__Supplied passage__
———

An old, sad story of torture

Through Hullabaloo, I was reminded of an amazing and incredibly tragic correspondence from Germany in the year 1628. Burgomaster Johannes Junius was tried and convicted of witchcraft, and eventually burned at the stake for these crimes. Before his execution, however, he managed to smuggle a letter to his daughter. Some ‘highlights’ of said letter after the fold:

Many hundred thousand good-nights, dearly beloved daughter Veronica. Innocent have I come into prison, innocent have I been tortured, innocent must I die. For whoever comes into the witch prison must become a witch or be tortured until he invents something out of his head and–God pity him–bethinks him of something. I will tell you how it has gone with me. When I was the first time put to the torture, Dr. Braun, Dr. Kotzendorffer, and two strange doctors were there. Then Dr. Braun asks me, “Kinsman, how come you here?” I answer, “Through falsehood, through misfortune.” “Hear, you,” he says, “you are a witch; will you confess it voluntarily? If not, we’ll bring in witnesses and the executioner for you.” I said “I am no witch, I have a pure conscience in the matter; if there are a thousand witnesses, I am not anxious, but I’ll gladly hear the witnesses.” Now the chancellor’s son was set before me . . . and afterward Hoppfen Elss. She had seen me dance on Haupts-moor. . . . I answered: “I have never renounced God, and will never do it–God graciously keep me from it. I’ll rather bear whatever I must.” And then came also–God in highest Heaven have mercy–the executioner, and put the thumb-screws on me, both hands bound together, so that the blood ran out at the nails and everywhere, so that for four weeks I could not use my hands, as you can see from the writing. . . . Thereafter they first stripped me, bound my hands behind me, and drew me up in the torture.

———

__Collected material__
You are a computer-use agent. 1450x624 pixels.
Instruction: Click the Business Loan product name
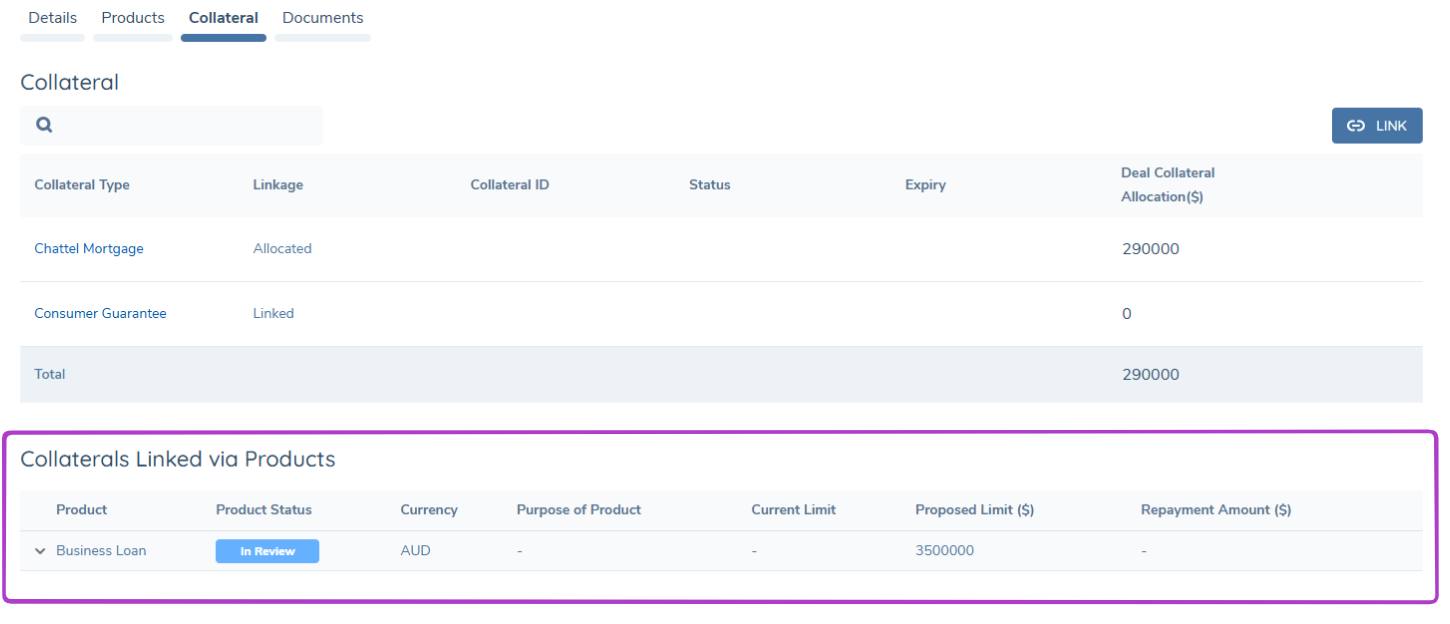coord(101,551)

———

__Aim of the exercise__
The passage on the 1628 witchcraft trial quotes a letter. List every person the letter refers to by a proper name.

__Result__
Veronica, Dr. Braun, Dr. Kotzendorffer, Hoppfen Elss